We took the train down to London a couple of weekends ago—for the first time in five years, in my case—to see our son perform as part of the National Youth Orchestra of Great Britain at the Royal Festival Hall, a proud moment and an impressive evening of music, as was their first 2022–23 concert in December. The following evening I stayed on to see their second performance in Saffron Walden, which was recorded by BBC Radio 3 (and is available online for the next few weeks). Stravinsky’s complete “Firebird” ballet was every bit as thrilling a second time; I only dimly remembered hearing the suite on one of my parents’ World Music Club cassettes as a teenager, so it was a revelation to hear the entire piece in person, with what has to be one of the most exciting finales in classical music. W. had a prominent role in the second half, too, on the bass drum. The reviews have been great.

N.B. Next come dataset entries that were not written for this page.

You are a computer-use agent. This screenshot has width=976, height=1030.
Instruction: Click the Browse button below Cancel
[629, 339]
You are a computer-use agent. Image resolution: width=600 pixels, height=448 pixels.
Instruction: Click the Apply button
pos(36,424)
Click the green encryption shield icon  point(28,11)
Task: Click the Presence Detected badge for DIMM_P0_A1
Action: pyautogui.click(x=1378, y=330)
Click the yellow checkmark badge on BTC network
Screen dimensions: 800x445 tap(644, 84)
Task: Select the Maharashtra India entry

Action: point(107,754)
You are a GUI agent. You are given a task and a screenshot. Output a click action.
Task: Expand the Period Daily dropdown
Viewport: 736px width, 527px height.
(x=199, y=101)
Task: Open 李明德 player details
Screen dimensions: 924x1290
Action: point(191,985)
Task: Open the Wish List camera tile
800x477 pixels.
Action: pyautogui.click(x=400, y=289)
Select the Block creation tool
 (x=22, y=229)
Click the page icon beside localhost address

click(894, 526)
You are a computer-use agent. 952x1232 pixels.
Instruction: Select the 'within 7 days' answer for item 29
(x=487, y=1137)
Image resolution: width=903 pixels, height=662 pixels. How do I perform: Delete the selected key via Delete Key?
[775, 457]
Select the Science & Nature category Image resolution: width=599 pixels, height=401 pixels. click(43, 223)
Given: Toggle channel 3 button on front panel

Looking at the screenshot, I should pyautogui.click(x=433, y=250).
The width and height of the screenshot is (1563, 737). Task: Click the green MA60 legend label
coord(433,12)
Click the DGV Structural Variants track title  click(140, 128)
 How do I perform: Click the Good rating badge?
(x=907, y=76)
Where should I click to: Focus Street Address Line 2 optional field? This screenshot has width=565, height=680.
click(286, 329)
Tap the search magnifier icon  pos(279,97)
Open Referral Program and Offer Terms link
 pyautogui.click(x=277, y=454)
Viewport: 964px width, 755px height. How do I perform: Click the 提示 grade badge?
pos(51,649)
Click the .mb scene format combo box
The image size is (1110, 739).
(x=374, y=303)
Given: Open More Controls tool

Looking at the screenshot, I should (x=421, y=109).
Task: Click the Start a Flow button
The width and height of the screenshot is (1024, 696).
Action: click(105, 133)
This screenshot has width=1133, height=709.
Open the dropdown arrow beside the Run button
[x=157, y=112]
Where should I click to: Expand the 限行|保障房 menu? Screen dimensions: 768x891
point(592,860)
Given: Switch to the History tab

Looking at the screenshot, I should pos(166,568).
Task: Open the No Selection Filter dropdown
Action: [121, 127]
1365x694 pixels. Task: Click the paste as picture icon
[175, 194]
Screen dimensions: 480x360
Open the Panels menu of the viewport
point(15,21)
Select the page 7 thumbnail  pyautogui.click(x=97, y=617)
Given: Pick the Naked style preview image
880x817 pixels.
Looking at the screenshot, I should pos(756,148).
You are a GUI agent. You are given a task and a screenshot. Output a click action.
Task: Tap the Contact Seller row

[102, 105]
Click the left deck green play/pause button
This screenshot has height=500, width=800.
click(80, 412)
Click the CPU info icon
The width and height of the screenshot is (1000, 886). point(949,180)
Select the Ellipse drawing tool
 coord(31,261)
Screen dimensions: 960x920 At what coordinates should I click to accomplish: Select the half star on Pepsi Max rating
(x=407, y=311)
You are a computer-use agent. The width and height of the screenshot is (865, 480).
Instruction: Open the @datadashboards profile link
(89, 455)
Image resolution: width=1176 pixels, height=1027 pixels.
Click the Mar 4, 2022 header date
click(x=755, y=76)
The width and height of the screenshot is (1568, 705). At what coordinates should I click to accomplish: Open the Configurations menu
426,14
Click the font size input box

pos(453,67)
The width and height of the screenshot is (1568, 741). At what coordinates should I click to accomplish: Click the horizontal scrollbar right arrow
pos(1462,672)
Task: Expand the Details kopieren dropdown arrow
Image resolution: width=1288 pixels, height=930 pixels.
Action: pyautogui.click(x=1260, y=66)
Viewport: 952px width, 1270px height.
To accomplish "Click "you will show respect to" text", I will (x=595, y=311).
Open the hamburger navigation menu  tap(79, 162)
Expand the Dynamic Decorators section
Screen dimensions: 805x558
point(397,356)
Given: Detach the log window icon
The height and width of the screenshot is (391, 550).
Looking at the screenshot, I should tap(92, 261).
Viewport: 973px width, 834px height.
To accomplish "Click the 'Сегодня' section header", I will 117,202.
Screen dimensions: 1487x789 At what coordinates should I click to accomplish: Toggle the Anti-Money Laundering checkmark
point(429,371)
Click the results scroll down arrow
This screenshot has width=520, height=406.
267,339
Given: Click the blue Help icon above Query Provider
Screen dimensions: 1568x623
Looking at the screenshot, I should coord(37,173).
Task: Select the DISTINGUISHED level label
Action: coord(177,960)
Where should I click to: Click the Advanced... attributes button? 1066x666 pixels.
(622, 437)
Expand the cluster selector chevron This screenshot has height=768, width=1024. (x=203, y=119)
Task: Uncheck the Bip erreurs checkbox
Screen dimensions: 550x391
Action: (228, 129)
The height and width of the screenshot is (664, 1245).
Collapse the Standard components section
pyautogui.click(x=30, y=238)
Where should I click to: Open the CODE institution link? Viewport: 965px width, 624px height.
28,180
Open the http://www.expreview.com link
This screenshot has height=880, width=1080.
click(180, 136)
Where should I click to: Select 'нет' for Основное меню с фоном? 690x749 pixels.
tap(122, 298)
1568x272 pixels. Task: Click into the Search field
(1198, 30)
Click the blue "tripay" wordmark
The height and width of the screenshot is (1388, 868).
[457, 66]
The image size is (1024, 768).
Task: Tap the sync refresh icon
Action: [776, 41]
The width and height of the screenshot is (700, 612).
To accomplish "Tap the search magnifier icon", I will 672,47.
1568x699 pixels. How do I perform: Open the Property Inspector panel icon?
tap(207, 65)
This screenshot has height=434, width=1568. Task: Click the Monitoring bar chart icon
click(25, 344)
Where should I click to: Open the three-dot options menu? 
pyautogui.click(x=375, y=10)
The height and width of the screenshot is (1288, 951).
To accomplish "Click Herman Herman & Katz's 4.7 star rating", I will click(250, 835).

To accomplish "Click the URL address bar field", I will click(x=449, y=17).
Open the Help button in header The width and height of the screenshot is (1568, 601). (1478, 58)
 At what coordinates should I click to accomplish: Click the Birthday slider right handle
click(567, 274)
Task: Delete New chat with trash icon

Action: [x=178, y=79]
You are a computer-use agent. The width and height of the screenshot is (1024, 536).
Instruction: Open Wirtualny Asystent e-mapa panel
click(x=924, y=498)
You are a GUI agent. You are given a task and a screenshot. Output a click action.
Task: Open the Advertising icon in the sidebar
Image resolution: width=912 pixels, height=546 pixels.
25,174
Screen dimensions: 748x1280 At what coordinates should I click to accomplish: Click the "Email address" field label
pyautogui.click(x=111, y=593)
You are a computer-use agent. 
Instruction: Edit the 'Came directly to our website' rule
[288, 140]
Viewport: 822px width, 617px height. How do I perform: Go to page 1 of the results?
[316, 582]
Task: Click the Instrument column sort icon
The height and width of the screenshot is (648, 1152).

While in London we visited the Design Museum in Kensington and a Hockney exhibition/installation at the Lightroom near Coal Drops Yard (newly redeveloped since my last London visit in 2018), as well as enjoying some excellent buns at Cafe Bao. It was too late to get back up to Edinburgh on the Sunday night, so W. and I stayed on for a day for some London sightseeing, starting at the National Gallery and ending up at the British Museum, and walking between them via Chinatown, Soho and Charing Cross Road. A chance to add another instalment to my many photographs of the city, as shown in the gallery above.

This is as good a time as any to unveil another of my retrospective galleries, with the rest of my uncollected London photos. The first half is from our stop there in early 1998 while travelling around Europe, when I was showing J. some of the familiar sights I had loved in the 1980s and early 1990s. The second is from when I was there on my own in August 2000 between Madagascar and San Francisco, as recorded here at the time. All those photos of the millennial City of London with its shiny new buildings now look half-finished compared with the same area today—not to mention the ill-fated Dome.